Select from the data all lines with the word "Follow".
┏━━
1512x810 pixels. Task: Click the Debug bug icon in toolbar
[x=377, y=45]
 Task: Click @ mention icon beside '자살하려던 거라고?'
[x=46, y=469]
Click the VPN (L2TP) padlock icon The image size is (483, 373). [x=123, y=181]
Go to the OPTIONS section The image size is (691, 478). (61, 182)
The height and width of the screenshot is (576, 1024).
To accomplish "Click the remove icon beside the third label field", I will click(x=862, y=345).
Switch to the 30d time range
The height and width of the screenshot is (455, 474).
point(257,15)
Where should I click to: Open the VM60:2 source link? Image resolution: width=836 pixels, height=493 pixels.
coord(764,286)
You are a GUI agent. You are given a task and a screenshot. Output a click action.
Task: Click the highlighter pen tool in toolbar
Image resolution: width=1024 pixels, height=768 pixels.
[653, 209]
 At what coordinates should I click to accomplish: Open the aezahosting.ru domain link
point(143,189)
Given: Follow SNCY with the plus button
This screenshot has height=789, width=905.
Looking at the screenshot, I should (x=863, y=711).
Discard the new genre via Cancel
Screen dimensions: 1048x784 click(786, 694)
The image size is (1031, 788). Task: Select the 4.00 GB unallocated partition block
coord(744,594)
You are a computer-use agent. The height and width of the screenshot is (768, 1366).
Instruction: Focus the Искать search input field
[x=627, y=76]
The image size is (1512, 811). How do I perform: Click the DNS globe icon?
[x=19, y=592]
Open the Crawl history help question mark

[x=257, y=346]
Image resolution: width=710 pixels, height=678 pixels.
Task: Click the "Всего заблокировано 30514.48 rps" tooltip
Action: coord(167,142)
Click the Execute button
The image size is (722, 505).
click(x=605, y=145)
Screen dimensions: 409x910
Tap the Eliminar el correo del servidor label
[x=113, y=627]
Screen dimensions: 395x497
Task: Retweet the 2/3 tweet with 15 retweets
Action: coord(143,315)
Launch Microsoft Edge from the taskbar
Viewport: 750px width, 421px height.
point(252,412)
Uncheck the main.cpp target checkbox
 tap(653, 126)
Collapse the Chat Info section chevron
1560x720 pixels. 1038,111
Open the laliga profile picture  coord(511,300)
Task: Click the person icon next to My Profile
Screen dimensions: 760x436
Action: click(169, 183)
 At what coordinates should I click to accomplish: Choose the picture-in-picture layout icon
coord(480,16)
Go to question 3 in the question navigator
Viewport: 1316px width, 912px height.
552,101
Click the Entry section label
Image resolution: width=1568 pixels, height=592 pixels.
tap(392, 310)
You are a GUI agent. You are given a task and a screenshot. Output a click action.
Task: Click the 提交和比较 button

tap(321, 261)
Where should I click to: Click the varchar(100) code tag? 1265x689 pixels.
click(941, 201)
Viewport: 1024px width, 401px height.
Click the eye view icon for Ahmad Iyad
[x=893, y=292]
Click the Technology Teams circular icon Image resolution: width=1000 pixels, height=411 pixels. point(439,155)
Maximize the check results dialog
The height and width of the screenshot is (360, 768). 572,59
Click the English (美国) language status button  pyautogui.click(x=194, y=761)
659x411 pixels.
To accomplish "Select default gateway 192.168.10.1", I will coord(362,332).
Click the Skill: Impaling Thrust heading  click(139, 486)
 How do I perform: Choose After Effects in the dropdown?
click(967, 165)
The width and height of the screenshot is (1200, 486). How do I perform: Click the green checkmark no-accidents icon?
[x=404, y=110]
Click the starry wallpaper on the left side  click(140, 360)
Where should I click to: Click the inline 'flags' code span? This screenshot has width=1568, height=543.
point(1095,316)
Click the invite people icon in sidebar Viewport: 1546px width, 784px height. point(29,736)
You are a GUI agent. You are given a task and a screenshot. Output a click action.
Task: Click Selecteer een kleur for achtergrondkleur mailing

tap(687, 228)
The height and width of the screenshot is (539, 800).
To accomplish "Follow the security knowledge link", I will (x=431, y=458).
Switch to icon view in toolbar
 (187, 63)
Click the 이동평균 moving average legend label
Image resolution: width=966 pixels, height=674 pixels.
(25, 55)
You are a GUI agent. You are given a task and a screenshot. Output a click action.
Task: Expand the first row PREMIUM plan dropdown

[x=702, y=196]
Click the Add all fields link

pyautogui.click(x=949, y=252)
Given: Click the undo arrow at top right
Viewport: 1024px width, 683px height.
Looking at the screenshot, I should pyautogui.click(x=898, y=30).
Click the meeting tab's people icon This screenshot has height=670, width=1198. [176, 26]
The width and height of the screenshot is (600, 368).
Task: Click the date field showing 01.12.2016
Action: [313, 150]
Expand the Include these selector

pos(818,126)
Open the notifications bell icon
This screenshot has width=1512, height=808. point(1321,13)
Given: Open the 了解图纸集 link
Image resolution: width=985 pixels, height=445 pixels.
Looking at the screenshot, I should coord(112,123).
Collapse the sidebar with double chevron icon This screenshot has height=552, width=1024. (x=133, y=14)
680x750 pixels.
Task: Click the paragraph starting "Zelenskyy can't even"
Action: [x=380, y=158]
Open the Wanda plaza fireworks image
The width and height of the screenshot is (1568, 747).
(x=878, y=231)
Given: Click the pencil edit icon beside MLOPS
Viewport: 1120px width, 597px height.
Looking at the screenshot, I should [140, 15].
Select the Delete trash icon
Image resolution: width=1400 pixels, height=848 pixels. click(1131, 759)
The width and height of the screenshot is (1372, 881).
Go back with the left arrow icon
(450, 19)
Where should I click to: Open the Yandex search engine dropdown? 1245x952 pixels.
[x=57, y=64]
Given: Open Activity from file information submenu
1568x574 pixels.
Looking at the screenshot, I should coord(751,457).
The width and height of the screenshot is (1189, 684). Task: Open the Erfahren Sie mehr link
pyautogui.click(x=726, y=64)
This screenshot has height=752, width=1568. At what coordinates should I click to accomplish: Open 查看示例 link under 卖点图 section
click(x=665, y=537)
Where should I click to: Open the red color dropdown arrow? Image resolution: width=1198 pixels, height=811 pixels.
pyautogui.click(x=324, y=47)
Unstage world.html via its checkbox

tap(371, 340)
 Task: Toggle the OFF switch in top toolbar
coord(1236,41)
┗━━
* **EXERCISE OUTPUT**:
Given: Follow SNCY with the plus button
To accomplish "Follow the security knowledge link", I will (x=431, y=458).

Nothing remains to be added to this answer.